Buzz resopló. Al parecer tendría que machacar cabezas.

– ¿Qué clase de fotos?

– Desagradables. Con animales. Lucy y un gran danés que tiene una verga como la de King Kong. Ojalá tuviera yo una verga como ésa.

Buzz Meeks cogió una pluma para anotar en el dorso de su lista de deudas.

– ¿Quién es la chica y qué sabe usted de los chantajistas?

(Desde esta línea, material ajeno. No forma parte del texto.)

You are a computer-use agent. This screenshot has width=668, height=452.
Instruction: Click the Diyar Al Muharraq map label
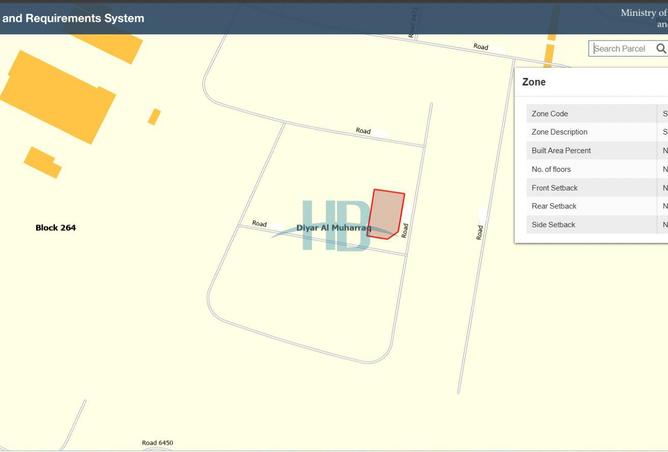(x=333, y=229)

– No sé nada de los recaudadores. Envié a mi ayudante de producción con el dinero para que los conociera. La chica es Lucy Whitehall. Un detective privado rastrea las llamadas. El que dirige la extorsión es un griego que folla con ella, Tommy Sifakis. ¿Has visto qué descaro? Chantajea a su propia amiga y pide el dinero desde su acogedor nido de amor. Otros se encargan de recoger la pasta y Lucy ni siquiera sabe que le están tomando el pelo. Vaya desfachatez.

Buzz pensó en etiquetas con precios; Gelfman continuó.

– Buzz, para mí esto vale quinientos dólares, y te hago un favor, porque Lucy hacía strip-tease con Audrey Anders, la amiguita de Mickey Cohen. Podría haber acudido a Mickey, pero una vez te portaste bien conmigo, así que te doy el trabajo. Howard dijo que sabrías cómo solucionarlo.

Buzz vio su vieja porra colgada del picaporte del cuarto de baño y se preguntó si aún tendría práctica.

– El precio es mil dólares, señor Gelfman.

– ¿Qué? ¡Es un atraco!

– No, es extorsión criminal solucionada fuera de los tribunales. ¿Tiene el domicilio de Sifakis?

– ¡Mickey lo haría gratis!

– Mickey metería la pata y le implicaría en un homicidio. ¿Dónde vive Sifakis?

Gelfman suspiró.

– Maldito patán de Oklahoma. En Vista View Court 1187, en Studio City, y por mil dólares quiero que esto quede bien limpio.